With the support of the Christian Right, Trump won. He is in the process of handing the federal judiciary, including the Supreme Court over to the Christian Right, and he has recognised Jerusalem as the capital of Israel, an essential part of Christian Right eschatology. He has surrounded himself  with people whom Fea describes as no better than ‘Court Evangelicals’, an assembly of evangelical pastors ready to defend his every utterance, his every action. Among the most prominent is Paula White, credited by many evangelicals with actually bringing Trump to God. She is a proponent of the ‘prosperity gospel’ that celebrates wealth and the wealthy. One can see why Trump finds this  doctrine amenable. One anecdote is enough to capture the essence of her particular school of Christianity: in 2016 she preached a sermon from John 11:44 regarding the raising of Lazarus from the dead. She went on to tell her followers that God had told her to tell them that they too could overcome life’s difficulties ‘if they would only “sow the seed of faith” in the form of a $1144 donation to her ministry… Those who donated would receive an anointed “prayer cloth” that would bring “signs and wonders” to their lives’. These people are themselves completely without shame so it is hardly a surprise that they continue to support Trump.
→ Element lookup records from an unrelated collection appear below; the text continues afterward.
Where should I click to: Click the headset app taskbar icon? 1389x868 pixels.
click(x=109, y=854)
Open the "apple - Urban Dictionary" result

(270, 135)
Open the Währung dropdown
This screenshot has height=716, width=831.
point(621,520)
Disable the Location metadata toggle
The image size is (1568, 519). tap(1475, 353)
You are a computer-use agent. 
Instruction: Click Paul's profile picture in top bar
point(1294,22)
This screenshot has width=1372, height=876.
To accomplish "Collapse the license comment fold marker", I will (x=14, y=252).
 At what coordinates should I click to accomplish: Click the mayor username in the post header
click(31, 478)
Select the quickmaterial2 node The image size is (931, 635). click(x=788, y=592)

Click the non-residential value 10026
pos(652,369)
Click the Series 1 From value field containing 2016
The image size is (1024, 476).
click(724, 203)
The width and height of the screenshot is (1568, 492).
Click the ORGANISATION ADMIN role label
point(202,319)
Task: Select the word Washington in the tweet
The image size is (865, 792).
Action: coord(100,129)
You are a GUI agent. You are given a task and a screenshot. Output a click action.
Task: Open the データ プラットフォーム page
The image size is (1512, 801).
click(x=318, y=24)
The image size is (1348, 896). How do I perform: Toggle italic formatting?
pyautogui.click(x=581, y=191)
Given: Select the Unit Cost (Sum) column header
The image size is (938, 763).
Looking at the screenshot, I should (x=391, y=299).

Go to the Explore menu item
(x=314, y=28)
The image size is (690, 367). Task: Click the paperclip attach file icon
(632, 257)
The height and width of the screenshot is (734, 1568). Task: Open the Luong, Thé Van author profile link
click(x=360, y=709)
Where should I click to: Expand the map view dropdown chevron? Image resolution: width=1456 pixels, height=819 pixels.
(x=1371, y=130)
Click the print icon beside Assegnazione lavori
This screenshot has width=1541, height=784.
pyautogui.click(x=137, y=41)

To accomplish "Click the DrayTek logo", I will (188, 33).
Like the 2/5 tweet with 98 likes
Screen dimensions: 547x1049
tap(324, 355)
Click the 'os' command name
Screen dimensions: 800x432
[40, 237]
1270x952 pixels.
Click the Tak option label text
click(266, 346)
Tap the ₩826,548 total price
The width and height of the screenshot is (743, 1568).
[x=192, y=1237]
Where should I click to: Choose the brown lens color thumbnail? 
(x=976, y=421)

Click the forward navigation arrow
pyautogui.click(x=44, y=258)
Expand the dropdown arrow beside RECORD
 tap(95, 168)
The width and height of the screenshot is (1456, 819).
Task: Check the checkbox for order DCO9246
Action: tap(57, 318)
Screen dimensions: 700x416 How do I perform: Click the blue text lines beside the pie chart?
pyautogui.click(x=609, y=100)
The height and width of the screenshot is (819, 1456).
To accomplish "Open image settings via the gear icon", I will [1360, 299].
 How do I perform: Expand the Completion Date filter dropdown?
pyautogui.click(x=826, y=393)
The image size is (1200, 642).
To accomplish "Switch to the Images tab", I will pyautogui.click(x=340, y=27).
Fea hopes that the period of Christian Right dominance is coming to an end, that their hold over the evangelical movement is weakening. He looks to growing numbers of young evangelicals turning against Trump and what he stands for, rejecting the culture wars and the politics of Fear. It has to be said that at the time of writing there is little sign of this, although it is vitally important to always remember that there are and indeed always have been many liberal, even radical evangelicals. For the time being his book is a very useful contribution to our understanding of the Christian Right.